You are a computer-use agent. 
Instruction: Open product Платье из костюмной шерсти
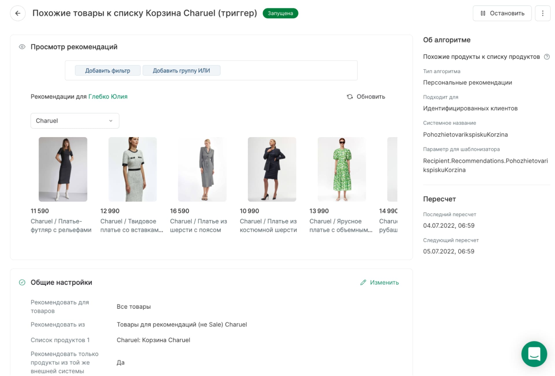click(x=268, y=226)
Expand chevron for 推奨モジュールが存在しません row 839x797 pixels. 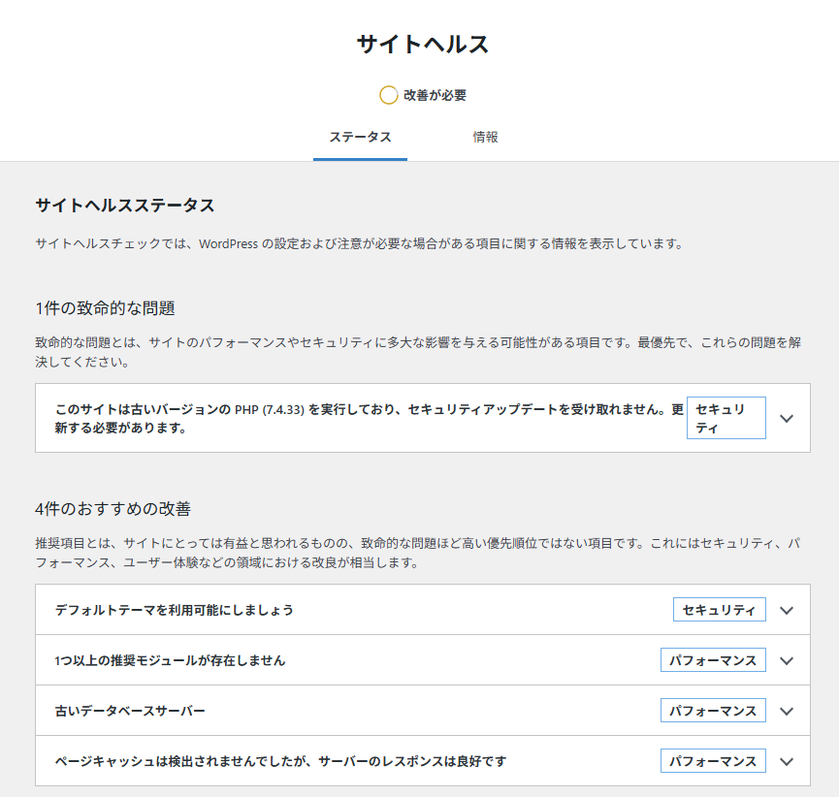[787, 660]
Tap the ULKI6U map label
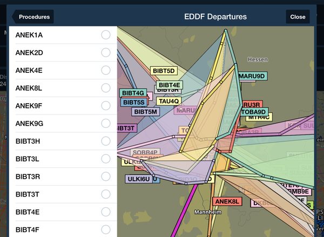 coord(139,179)
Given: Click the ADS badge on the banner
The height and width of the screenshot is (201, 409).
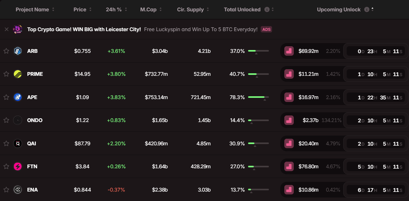Looking at the screenshot, I should point(266,29).
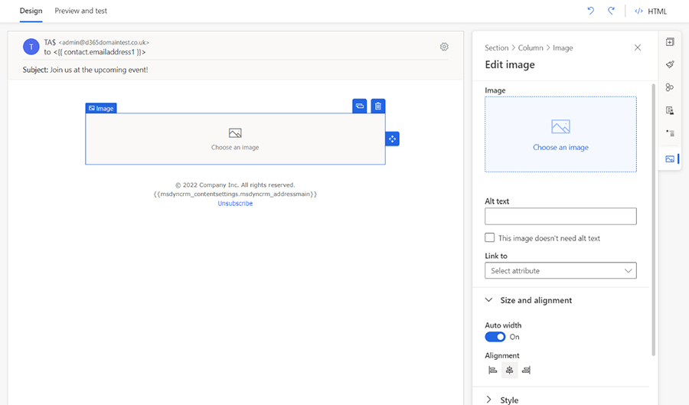Image resolution: width=689 pixels, height=405 pixels.
Task: Switch to the Preview and test tab
Action: click(81, 11)
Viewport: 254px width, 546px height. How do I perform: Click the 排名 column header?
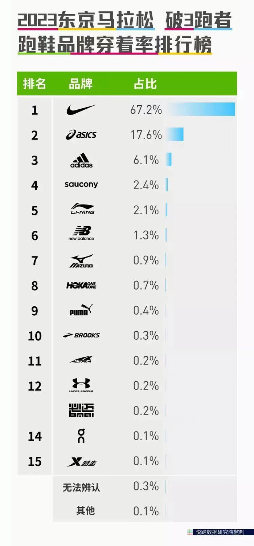(34, 84)
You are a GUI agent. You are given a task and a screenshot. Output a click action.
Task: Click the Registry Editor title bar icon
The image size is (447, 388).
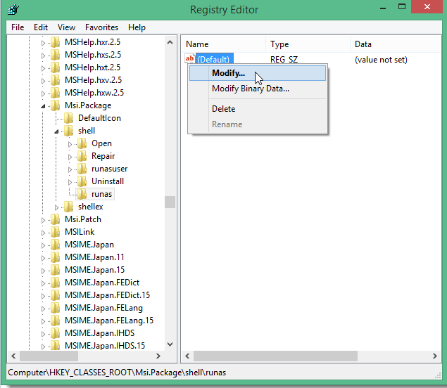point(12,10)
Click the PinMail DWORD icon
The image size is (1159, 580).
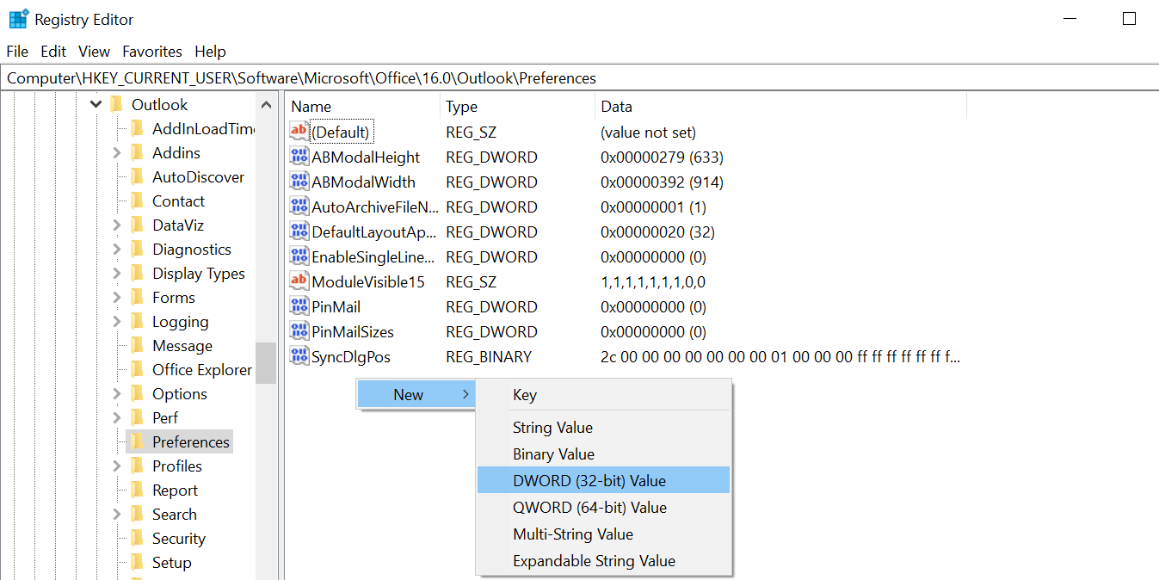tap(299, 307)
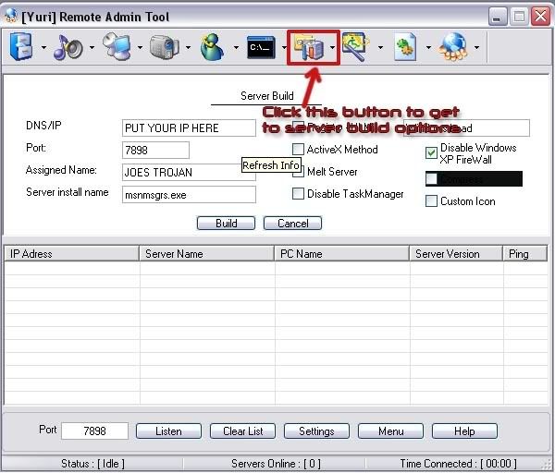Screen dimensions: 555x473
Task: Expand dropdown arrow beside the camera icon
Action: pos(188,48)
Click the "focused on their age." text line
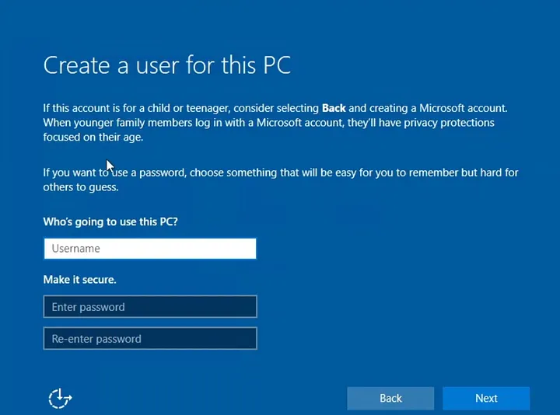 point(93,138)
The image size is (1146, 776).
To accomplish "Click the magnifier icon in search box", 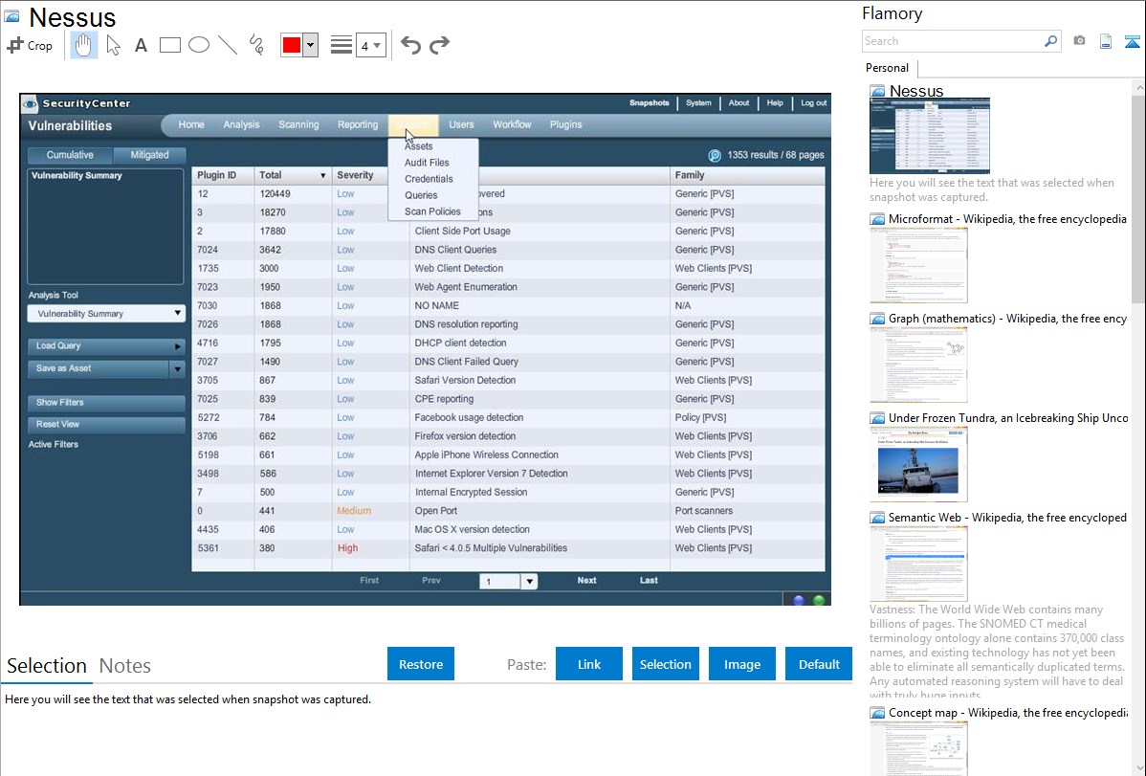I will pos(1050,41).
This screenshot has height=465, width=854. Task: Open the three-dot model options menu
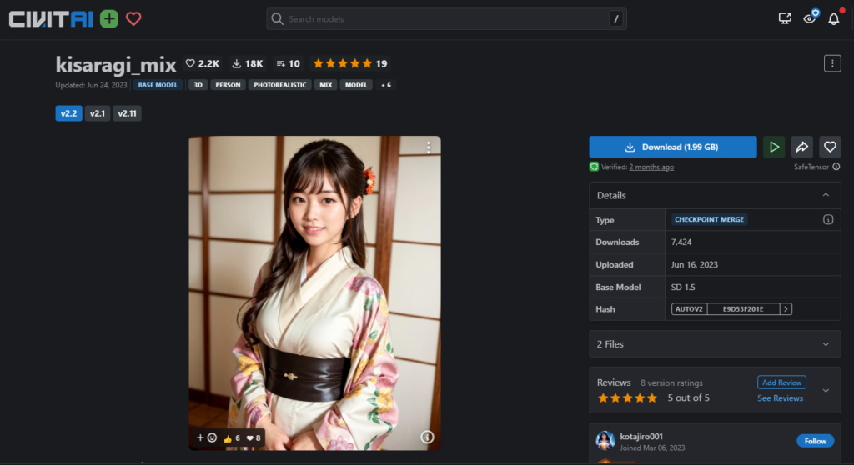click(831, 63)
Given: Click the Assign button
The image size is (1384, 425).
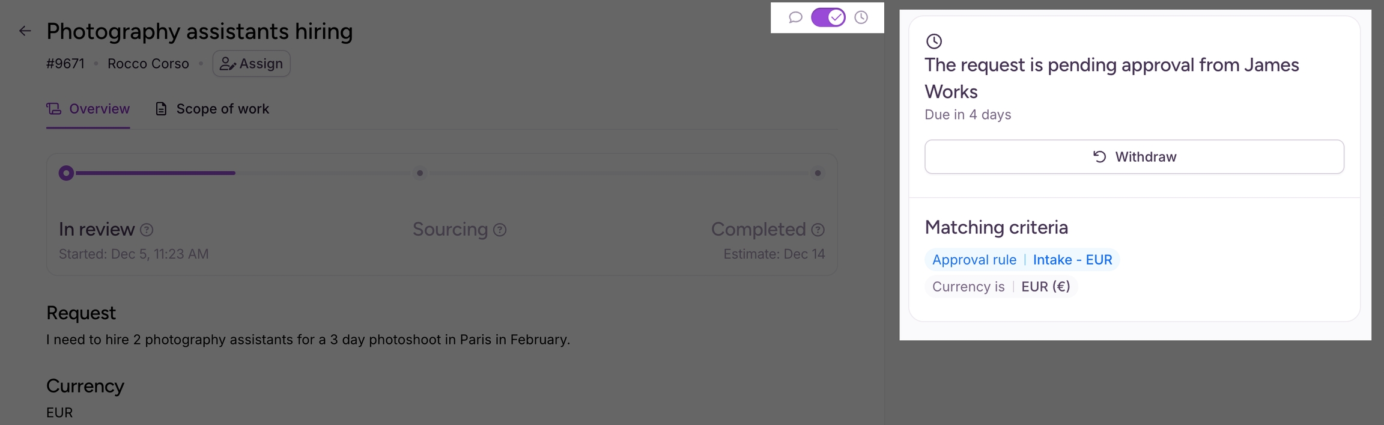Looking at the screenshot, I should [251, 64].
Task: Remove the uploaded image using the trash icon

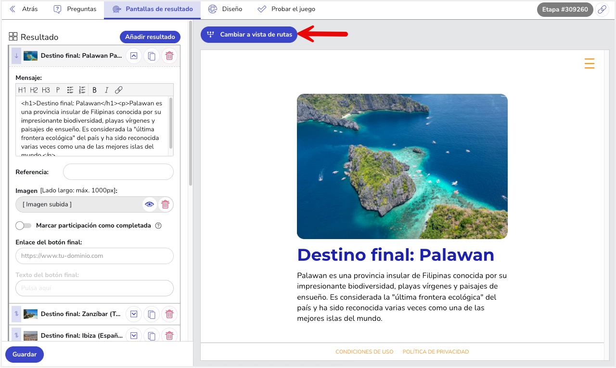Action: tap(165, 204)
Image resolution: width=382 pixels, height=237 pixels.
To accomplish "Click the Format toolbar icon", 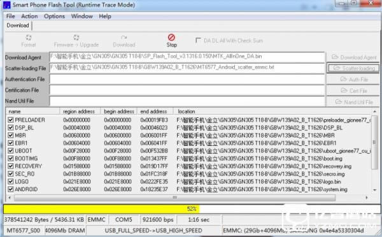I will click(x=29, y=38).
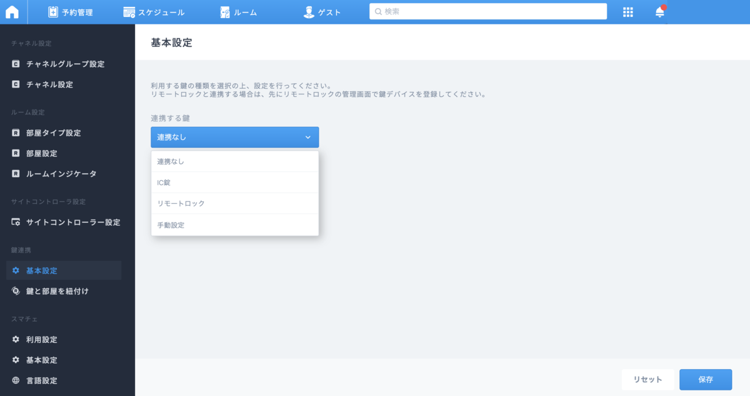Click the globe icon beside 言語設定
This screenshot has height=396, width=750.
pyautogui.click(x=16, y=380)
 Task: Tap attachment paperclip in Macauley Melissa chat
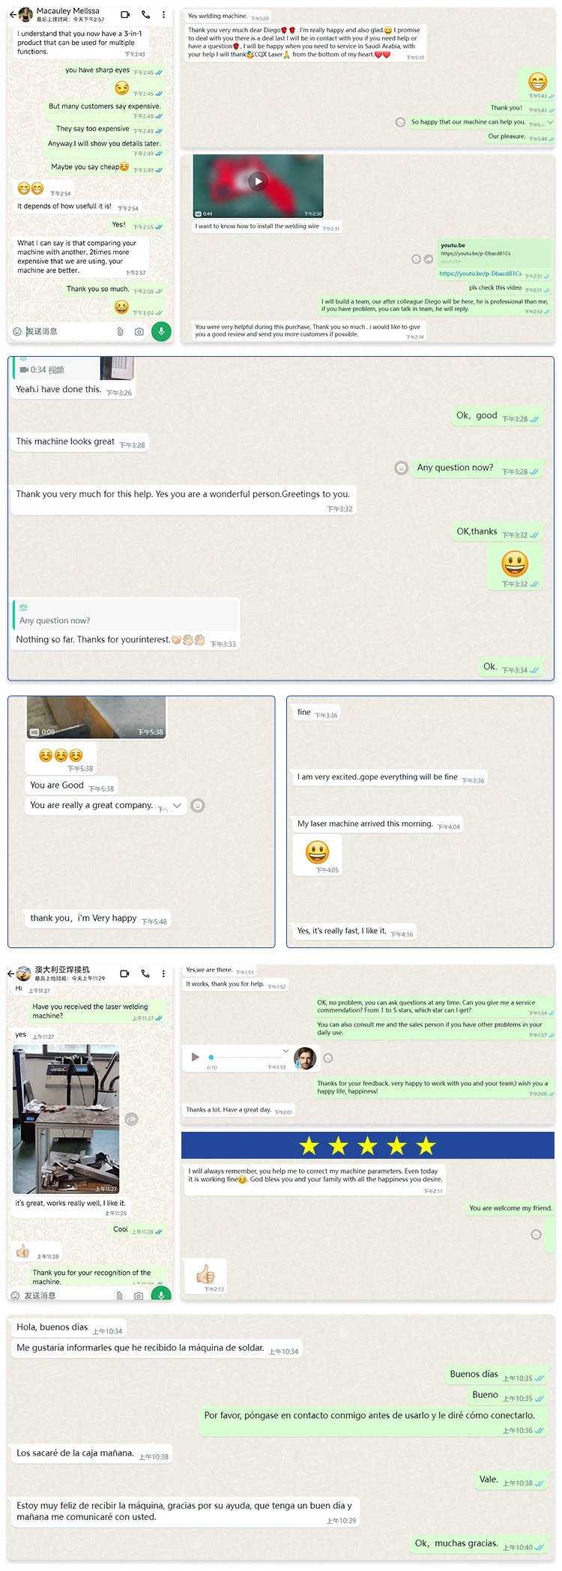point(120,331)

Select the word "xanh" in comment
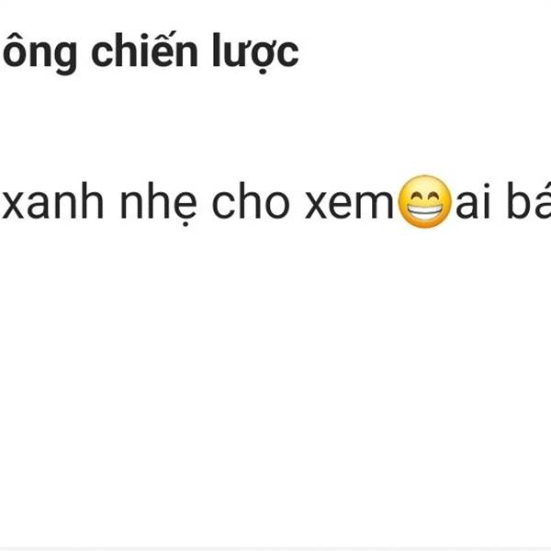53,201
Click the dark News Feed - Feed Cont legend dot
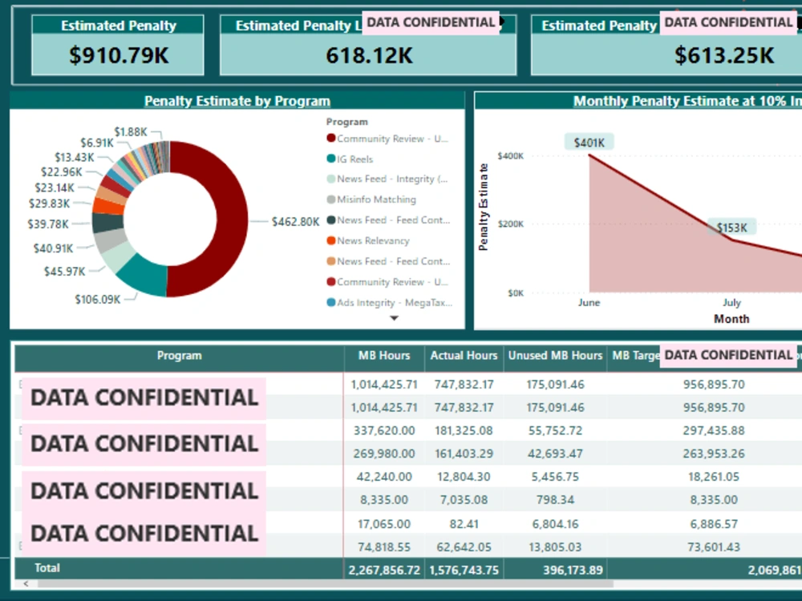 click(330, 220)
_ _ _
**What is expected**. Set aside each line above that includes the string "agent" and report it.

**Solution for this task**.
You are a computer-use agent. 
You are a GUI agent. You are given a task and a screenshot. Output a click action.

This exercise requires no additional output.